* [Exercise requirements] Print the lines below verbatim, beginning at the line that contains "has width=800, height=748." and ending after the line that contains "(x=207, y=135)".

--*--

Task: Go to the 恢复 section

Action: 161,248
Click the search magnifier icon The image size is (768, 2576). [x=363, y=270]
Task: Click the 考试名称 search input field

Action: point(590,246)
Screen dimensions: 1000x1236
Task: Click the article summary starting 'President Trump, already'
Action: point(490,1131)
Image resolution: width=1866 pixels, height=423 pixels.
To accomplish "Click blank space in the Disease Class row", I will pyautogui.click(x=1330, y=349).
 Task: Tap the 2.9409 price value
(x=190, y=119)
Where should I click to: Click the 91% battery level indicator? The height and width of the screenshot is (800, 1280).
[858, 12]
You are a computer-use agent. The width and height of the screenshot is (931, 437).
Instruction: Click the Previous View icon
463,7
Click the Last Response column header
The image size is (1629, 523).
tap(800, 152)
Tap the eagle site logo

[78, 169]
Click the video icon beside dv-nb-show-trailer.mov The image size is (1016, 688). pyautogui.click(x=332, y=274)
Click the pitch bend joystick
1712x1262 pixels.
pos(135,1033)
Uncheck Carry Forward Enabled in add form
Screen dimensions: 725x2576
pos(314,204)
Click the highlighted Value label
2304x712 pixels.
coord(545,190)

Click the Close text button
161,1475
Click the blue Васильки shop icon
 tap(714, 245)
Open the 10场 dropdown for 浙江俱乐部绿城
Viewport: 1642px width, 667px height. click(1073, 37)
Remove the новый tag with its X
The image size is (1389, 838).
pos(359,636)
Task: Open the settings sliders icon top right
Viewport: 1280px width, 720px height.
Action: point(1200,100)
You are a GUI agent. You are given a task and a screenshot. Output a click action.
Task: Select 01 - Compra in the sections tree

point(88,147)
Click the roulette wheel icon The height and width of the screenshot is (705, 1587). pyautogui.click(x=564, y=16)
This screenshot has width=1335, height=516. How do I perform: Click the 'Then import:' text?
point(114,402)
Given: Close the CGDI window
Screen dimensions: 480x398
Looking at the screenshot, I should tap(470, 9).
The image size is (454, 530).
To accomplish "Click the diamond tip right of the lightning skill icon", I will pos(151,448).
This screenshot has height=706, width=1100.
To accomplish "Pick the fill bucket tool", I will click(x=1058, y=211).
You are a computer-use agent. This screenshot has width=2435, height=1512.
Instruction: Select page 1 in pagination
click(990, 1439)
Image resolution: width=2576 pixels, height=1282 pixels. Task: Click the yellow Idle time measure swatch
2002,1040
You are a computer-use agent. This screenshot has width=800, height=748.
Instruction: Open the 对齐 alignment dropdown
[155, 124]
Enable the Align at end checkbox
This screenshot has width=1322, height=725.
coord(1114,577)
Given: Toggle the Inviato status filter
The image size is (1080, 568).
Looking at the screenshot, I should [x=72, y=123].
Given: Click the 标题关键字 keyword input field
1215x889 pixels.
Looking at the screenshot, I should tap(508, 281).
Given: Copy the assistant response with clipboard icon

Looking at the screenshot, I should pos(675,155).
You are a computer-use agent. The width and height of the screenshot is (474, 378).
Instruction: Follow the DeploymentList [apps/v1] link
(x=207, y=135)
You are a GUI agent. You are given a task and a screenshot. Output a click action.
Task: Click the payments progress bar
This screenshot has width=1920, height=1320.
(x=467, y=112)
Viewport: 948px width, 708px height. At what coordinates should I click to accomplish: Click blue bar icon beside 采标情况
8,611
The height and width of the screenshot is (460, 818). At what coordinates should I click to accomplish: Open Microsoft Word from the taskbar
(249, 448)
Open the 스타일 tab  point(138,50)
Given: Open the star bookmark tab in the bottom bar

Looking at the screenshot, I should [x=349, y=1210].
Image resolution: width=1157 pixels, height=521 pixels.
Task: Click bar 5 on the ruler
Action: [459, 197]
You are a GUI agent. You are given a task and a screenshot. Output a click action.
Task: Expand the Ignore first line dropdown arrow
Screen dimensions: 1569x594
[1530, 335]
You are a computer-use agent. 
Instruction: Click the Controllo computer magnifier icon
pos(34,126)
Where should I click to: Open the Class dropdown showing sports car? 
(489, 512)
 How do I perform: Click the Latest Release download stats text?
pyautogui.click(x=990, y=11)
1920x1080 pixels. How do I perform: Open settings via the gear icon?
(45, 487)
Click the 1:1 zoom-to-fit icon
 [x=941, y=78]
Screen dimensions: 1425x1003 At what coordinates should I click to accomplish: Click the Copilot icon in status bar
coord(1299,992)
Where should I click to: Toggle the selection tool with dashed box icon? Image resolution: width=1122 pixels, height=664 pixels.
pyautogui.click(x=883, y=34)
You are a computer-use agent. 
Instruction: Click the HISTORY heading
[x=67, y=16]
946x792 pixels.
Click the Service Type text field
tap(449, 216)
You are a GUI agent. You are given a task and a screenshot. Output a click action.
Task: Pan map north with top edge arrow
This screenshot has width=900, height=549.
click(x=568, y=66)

--*--

* [Final result]
You are a computer-use agent. This screenshot has width=800, height=748.
Instruction: Open the 对齐 alignment dropdown
[155, 124]
Enable the Align at end checkbox
This screenshot has width=1322, height=725.
coord(1114,577)
Given: Toggle the Inviato status filter
The image size is (1080, 568).
Looking at the screenshot, I should [x=72, y=123].
Given: Click the 标题关键字 keyword input field
1215x889 pixels.
Looking at the screenshot, I should tap(508, 281).
Given: Copy the assistant response with clipboard icon

Looking at the screenshot, I should pos(675,155).
You are a computer-use agent. The width and height of the screenshot is (474, 378).
Instruction: Follow the DeploymentList [apps/v1] link
(x=207, y=135)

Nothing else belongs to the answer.